Batalla contra el cambio climático

No sé que tiene que pasar en nuestro planeta para que esta evidente metamorfosis que sufre nuestro clima forme parte y se instale en nuestras conciencias. La muerte y destrucción que con mayor frecuencia dejan los efectos del cambio climático, a los que se unen otros factores sociales relacionados con la pobreza, no cesan y parece ser, según se nos viene vaticinando desde la comunidad científica, que esto va a más. Tiene que existir una mayor firmeza en el compromiso, no sólo sobre el papel sino también sobre el terreno, por ralentizar y si es posible paralizar esta curva creciente que nos conduce hasta cierto cataclismo, iniciado hace algunos años.

Los compromisos asumidos por los gobiernos a través de las diferentes reuniones o convenciones dejan mucho que desear en cuanto a su fiabilidad y a su aplicación real. A pesar de ello en este país parece haberse iniciado un frente político serio, que ha establecido unas líneas estratégicas y unas medidas urgentes para atajar desde varios ámbitos este problema sobre el que no se puede frivolizar. Ahora bien, a pequeña escala, cada uno en su casa y dentro del ámbito del consumo de energía familiar, no hemos asimilado o al menos nos parece un problema demasiado distante, quizá más en el ámbito rural que en el urbano.

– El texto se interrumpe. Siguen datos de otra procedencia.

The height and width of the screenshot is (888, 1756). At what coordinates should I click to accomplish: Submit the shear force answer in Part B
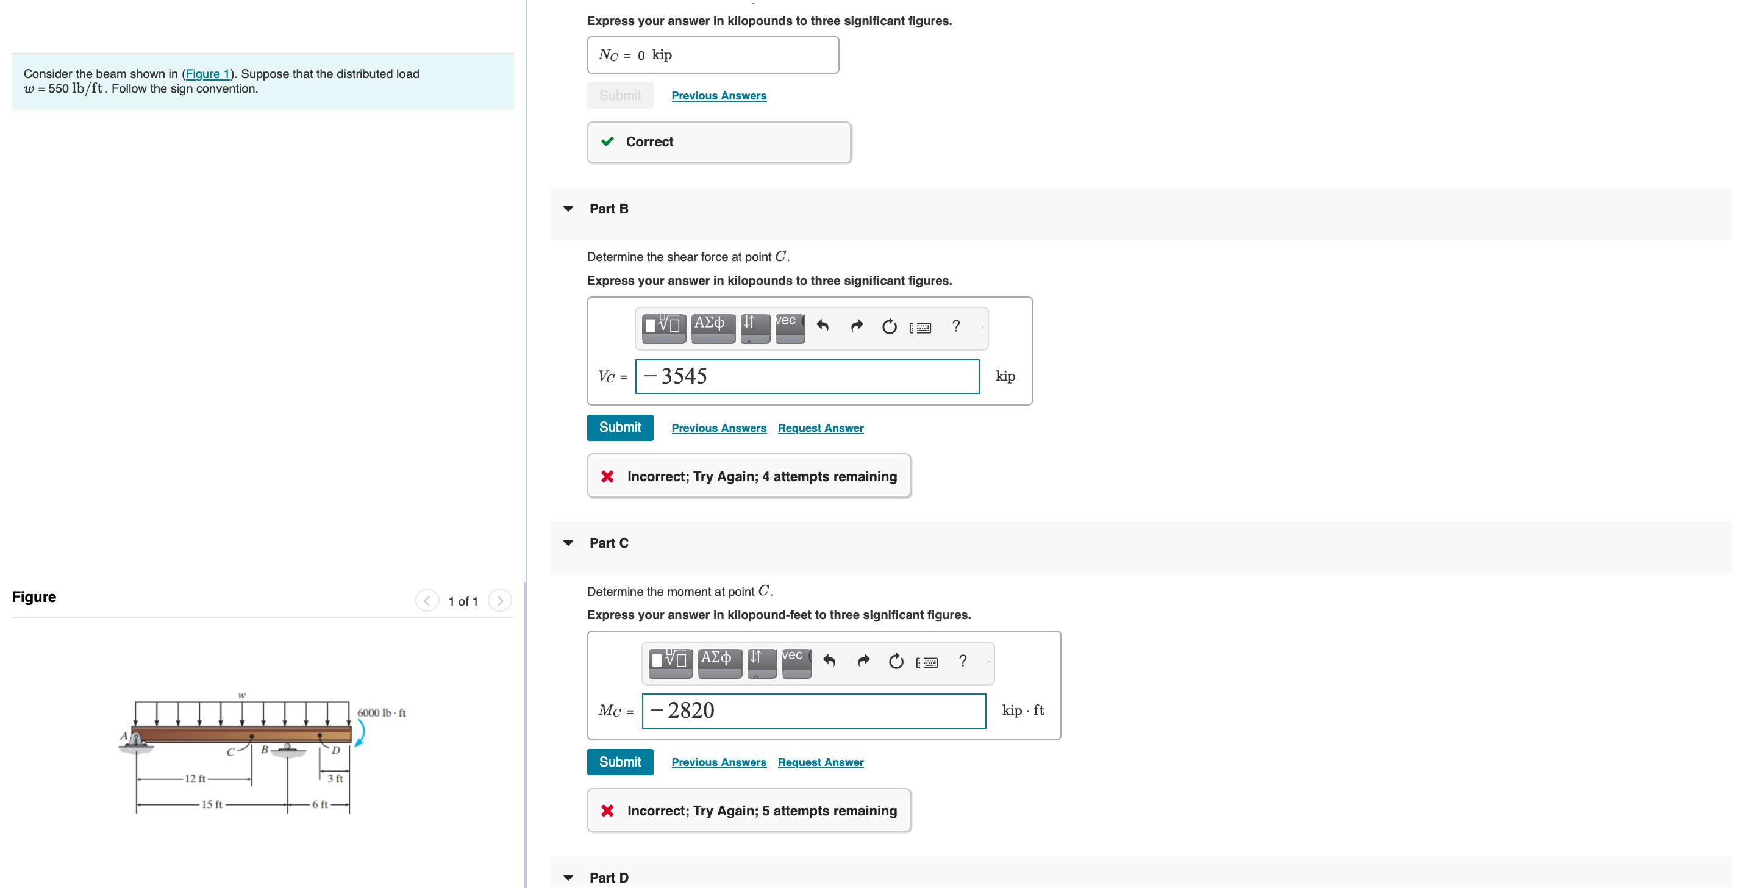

Tal es así, que superponemos nuestros intereses personales a los globales, nuestra comodidad y bienestar al futuro de nuestros hijos.

Realmente, somos egoístas y me gustaría que esto cambiase, con algunas soluciones que no sean esas de las que siempre echamos mano, como utilizar bombillas de bajo consumo, poner la lavadora lo estrictamente necesario, y todo ese catálogo de medidas que siempre se nos recomiendan y que procuramos cumplir. El compromiso, creo sinceramente, pasa por asumir medidas de ahorro colectivas, desde una comunidad, pueblo, barrio o ciudad, implicando a todas las personas que integran la cadena del consumo de energía y haciéndoles ver con resultados concretos que este nuevo reto es posible.